Figure 6 compares the population response to the search array, averaged across the 24 cells, when the good stimulus (inside the RF) versus the poor stimulus (outside the RF) was the target. In Figure 6A the spike trains were synchronized to the onset of the search array, while in 6B the same data were synchronized to saccade onset. The population responses to the search array in the inside/near-outside condition did not show any clear effect of target selection until ~150 ms after array onset (Fig. 6A). Starting at about this time, however, neuronal responses clearly diverged depending on whether the good or the poor stimulus in the array was the target, with activity staying higher in the former than in the latter condition. Although these effects were qualitatively similar to those found in the inside/inside condition, the magnitude of the effects appeared to be smaller.

To determine the time at which the population response to the good stimulus began to show signs of suppression when the poor stimulus was the target, we computed a paired t-test (evaluated at P < 0.05) on each 20 ms bin in the population histograms. The onset of suppression was defined to begin at the first of two consecutive bins that showed a significant difference in response on the good- versus poor-target trials. According to this analysis, the response to the good stimulus became significantly suppressed at 160–180 ms after array onset when the poor stimulus was the target (average saccadic latency in this condition was 240 ms).

The same analysis was carried out on the same data synchronized to the onset of the behavioral response (Fig. 6B). We repeated the time series of t-tests on each 20 ms bin in the population average, with the good versus poor stimulus as the target. According to this analysis, a significant target effect was present only in the 40 ms preceding saccade onset. Although this was well in advance of any change in the retinal input determined by the eye movement, it was much later than the target effect in the inside/inside condition.

EXERCISES TO COMPLETE |
- a) Condense the paragraph in the passage on target selection that begins "To determine the time at which" into a short bulleted list that keeps its main facts.
- b) Write the next part of the passage on target selection, picking up after its final sentence.

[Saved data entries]
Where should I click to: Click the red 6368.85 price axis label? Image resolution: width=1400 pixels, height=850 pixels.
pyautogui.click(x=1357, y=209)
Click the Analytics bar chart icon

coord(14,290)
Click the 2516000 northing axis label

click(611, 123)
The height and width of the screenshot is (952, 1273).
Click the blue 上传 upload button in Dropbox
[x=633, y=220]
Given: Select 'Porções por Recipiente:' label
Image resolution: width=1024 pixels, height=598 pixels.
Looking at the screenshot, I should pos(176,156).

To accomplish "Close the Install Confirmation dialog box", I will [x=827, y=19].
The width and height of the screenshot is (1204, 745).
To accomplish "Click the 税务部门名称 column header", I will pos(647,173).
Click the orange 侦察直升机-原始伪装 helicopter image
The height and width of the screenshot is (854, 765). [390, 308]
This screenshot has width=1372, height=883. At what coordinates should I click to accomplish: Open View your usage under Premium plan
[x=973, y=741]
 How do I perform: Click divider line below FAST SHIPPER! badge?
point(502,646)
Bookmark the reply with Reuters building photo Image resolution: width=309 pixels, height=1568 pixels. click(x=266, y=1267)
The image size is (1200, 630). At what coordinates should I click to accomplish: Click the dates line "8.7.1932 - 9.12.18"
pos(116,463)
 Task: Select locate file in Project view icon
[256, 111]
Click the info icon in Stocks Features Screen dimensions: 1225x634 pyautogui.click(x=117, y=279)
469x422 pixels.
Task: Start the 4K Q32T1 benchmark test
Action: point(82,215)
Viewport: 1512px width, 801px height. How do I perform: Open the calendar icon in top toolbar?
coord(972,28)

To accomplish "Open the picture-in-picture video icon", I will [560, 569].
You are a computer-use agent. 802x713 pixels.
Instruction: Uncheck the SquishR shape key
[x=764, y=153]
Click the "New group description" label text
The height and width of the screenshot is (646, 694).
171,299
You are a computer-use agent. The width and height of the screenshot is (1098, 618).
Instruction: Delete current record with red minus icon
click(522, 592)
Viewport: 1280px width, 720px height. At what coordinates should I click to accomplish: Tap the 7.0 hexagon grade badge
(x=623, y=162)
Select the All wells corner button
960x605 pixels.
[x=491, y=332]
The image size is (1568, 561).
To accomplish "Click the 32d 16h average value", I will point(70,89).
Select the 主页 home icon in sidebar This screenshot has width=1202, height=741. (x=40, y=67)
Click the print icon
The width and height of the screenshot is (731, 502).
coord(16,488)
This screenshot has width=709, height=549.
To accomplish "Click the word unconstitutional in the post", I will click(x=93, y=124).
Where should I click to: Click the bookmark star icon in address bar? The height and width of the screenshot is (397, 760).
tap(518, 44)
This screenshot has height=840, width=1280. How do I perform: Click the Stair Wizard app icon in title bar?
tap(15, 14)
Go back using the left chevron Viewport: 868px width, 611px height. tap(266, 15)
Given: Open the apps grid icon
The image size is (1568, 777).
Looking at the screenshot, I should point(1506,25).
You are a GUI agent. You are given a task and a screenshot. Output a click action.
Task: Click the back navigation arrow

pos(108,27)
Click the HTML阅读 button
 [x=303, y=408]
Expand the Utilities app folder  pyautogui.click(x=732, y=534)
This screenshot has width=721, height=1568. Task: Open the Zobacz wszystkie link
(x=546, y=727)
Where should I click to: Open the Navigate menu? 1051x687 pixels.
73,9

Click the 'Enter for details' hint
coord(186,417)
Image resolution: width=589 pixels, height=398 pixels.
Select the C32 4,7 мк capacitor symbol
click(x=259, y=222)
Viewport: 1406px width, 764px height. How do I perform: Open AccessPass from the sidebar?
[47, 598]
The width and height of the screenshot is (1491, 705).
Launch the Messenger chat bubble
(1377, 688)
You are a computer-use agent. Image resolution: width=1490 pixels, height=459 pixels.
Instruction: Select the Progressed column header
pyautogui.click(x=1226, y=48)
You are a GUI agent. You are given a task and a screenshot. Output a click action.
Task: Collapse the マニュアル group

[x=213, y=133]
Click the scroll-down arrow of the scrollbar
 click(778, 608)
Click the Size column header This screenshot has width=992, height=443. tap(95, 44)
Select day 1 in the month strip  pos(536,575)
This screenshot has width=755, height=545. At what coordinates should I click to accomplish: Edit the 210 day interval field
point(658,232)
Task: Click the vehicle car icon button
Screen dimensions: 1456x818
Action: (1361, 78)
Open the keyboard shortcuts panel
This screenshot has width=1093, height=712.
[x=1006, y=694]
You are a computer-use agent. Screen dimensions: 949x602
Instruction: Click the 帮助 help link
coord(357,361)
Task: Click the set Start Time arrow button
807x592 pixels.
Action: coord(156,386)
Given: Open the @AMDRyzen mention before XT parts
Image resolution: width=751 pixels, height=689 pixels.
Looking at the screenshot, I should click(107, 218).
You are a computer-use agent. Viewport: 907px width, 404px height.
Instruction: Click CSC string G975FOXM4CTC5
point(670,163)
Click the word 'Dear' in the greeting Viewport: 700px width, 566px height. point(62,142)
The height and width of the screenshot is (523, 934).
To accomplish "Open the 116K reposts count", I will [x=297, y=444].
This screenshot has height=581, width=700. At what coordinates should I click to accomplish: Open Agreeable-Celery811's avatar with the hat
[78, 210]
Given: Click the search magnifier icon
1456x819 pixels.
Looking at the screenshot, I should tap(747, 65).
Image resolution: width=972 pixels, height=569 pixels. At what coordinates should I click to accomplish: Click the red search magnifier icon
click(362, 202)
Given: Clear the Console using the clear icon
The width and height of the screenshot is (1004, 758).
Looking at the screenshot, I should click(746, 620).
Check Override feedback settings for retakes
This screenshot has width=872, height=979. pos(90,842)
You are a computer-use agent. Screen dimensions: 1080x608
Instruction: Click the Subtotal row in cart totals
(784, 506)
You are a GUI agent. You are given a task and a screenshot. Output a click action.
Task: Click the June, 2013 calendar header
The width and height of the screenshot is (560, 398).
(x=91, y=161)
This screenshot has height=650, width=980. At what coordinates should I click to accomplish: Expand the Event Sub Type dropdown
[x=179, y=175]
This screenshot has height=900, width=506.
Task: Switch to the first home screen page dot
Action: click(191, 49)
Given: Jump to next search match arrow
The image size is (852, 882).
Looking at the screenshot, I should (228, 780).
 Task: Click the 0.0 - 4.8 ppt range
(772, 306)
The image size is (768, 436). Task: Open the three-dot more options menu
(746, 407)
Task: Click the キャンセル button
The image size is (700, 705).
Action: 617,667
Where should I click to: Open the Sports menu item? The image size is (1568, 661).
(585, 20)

RESPONSES |
- a)
- Goal: find when the population response to the good stimulus began to show suppression when the poor stimulus was the target.
- Method: a paired t-test (P < 0.05) on each 20 ms bin of the population histograms.
- Onset of suppression: the first of two consecutive bins with a significant difference between good-target and poor-target trials.
- Result: the response to the good stimulus was significantly suppressed at 160–180 ms after array onset when the poor stimulus was the target.
- Average saccadic latency in this condition: 240 ms.

- b)
To establish the magnitude of the target effect for the individual neurons tested in the inside/near-outside condition, we next computed the target effect index on the individual cells' responses to the search array. The average TEI across the 24 cells was –0.01 (± 0.05 SEM; corresponding to a –2.0% change in firing rate) in the early time window (between 50 and 150 ms post-array onset), and it increased to 0.14 (± 0.04 SEM; corresponding to a 32.6% change in firing rate) in the late time window (spanning the last 100 ms prior to the onset of the eye movement; paired t-test, P < 0.001).

Finally, we compared the response to the array when the good stimulus (inside the RF) versus the poor stimulus (outside the RF) was the target for the individual cells. In the early time window, between 50 and 150 ms after array onset, one cell showed a significantly greater response in good-target versus poor-target trials, and one additional cell showed a significant effect in the opposite direction. In the late time window, spanning the last 100 ms before onset of the saccade, five cells showed a reliable effect (20.8%); for all of them the response to the array was larger in good-target than poor-target trials.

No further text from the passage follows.